TEXTE DE L'ARRÊT:
Livv
Décisions

CJCE, 17 juin 1981, n° 113-80

COUR DE JUSTICE DES COMMUNAUTÉS EUROPÉENNES

Arrêt

PARTIES

Demandeur :

Commission des Communautés européennes

Défendeur :

Irlande

CJCE n° 113-80

17 juin 1981

LA COUR,

1. Par requête déposée au greffe de la Cour, le 28 avril 1980, la Commission a introduit, en vertu de l'article 169 du traité CEE, un recours visant à faire reconnaître que l'Irlande a manqué aux obligations qui lui incombent au titre de l'article 30 du traité CEE, en exigeant que les articles importés, tombant sous le coup de l'application de l'arrêté - Statutory Instrument (SI) n° 306 de 1971 - relatif aux marques de fabrique (restrictions à la vente d'articles de bijouterie importés) (Iris Oifigiuil du 21.11.1971) et de l'arrêté - SI n° 307 de 1971 - relatif aux marques de fabrique (restrictions à l'importation d'articles de bijouterie) (Iris Oifigiuil du 21.11.1971), portent une indication d'origine ou soient revêtus du terme " foreign ".

DONNÉES FOURNIES:
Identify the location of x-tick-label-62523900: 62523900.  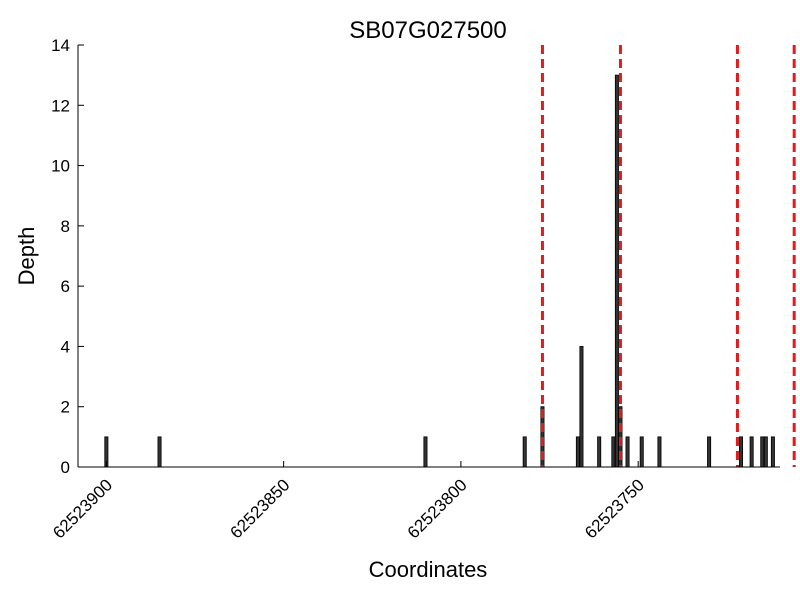
(82, 508).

OBJECTIF DE L'EXERCICE: Relevez chaque date complète (jour, mois et année) citée dans l'arrêt, en ne mentionnant qu'une fois celles qui reviennent. Appuyez-vous exclusivement sur le texte de l'arrêt.

RÉPONSE ATTENDUE:
- 17 juin 1981
- 28 avril 1980
- 21.11.1971